**Exercise aim**. Update the entries below so that every "sidebar" reads "side panel", and keep everything else unchanged.

-- -- --

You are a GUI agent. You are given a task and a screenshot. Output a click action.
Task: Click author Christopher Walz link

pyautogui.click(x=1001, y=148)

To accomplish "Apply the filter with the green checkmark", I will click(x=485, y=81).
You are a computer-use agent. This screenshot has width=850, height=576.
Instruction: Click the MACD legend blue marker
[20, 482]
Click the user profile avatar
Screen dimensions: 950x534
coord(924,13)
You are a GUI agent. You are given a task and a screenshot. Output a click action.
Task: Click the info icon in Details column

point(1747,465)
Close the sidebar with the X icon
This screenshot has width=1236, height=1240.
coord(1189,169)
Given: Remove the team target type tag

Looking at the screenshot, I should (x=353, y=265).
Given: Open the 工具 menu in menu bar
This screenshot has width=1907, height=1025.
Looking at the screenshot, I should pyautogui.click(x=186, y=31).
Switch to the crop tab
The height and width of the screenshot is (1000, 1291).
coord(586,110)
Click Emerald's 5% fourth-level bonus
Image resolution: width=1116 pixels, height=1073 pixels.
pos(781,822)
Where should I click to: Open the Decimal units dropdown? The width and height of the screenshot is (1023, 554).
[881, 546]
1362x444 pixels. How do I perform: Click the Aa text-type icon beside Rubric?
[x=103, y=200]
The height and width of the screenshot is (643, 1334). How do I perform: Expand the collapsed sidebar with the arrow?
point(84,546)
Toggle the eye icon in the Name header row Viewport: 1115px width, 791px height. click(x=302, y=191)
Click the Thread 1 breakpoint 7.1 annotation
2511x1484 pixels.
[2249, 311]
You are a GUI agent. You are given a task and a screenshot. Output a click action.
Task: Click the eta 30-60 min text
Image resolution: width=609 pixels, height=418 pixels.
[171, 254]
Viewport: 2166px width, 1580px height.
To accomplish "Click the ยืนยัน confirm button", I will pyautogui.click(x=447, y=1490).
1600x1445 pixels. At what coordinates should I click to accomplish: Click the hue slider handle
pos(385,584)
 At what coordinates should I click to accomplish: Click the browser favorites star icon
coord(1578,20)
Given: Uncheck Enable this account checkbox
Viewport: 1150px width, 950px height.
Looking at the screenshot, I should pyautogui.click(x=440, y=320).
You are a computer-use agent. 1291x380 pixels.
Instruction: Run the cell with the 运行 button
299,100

-- -- --

**Exercise result**.
You are a GUI agent. You are given a task and a screenshot. Output a click action.
Task: Click author Christopher Walz link

pyautogui.click(x=1001, y=148)

To accomplish "Apply the filter with the green checkmark", I will click(x=485, y=81).
You are a computer-use agent. This screenshot has width=850, height=576.
Instruction: Click the MACD legend blue marker
[20, 482]
Click the user profile avatar
Screen dimensions: 950x534
coord(924,13)
You are a GUI agent. You are given a task and a screenshot. Output a click action.
Task: Click the info icon in Details column

point(1747,465)
Close the side panel with the X icon
This screenshot has width=1236, height=1240.
coord(1189,169)
Given: Remove the team target type tag

Looking at the screenshot, I should (x=353, y=265).
Given: Open the 工具 menu in menu bar
This screenshot has width=1907, height=1025.
Looking at the screenshot, I should pyautogui.click(x=186, y=31).
Switch to the crop tab
The height and width of the screenshot is (1000, 1291).
coord(586,110)
Click Emerald's 5% fourth-level bonus
Image resolution: width=1116 pixels, height=1073 pixels.
pos(781,822)
Where should I click to: Open the Decimal units dropdown? The width and height of the screenshot is (1023, 554).
[881, 546]
1362x444 pixels. How do I perform: Click the Aa text-type icon beside Rubric?
[x=103, y=200]
The height and width of the screenshot is (643, 1334). How do I perform: Expand the collapsed side panel with the arrow?
point(84,546)
Toggle the eye icon in the Name header row Viewport: 1115px width, 791px height. click(x=302, y=191)
Click the Thread 1 breakpoint 7.1 annotation
2511x1484 pixels.
[2249, 311]
You are a GUI agent. You are given a task and a screenshot. Output a click action.
Task: Click the eta 30-60 min text
Image resolution: width=609 pixels, height=418 pixels.
[171, 254]
Viewport: 2166px width, 1580px height.
To accomplish "Click the ยืนยัน confirm button", I will pyautogui.click(x=447, y=1490).
1600x1445 pixels. At what coordinates should I click to accomplish: Click the hue slider handle
pos(385,584)
 At what coordinates should I click to accomplish: Click the browser favorites star icon
coord(1578,20)
Given: Uncheck Enable this account checkbox
Viewport: 1150px width, 950px height.
Looking at the screenshot, I should pyautogui.click(x=440, y=320).
You are a computer-use agent. 1291x380 pixels.
Instruction: Run the cell with the 运行 button
299,100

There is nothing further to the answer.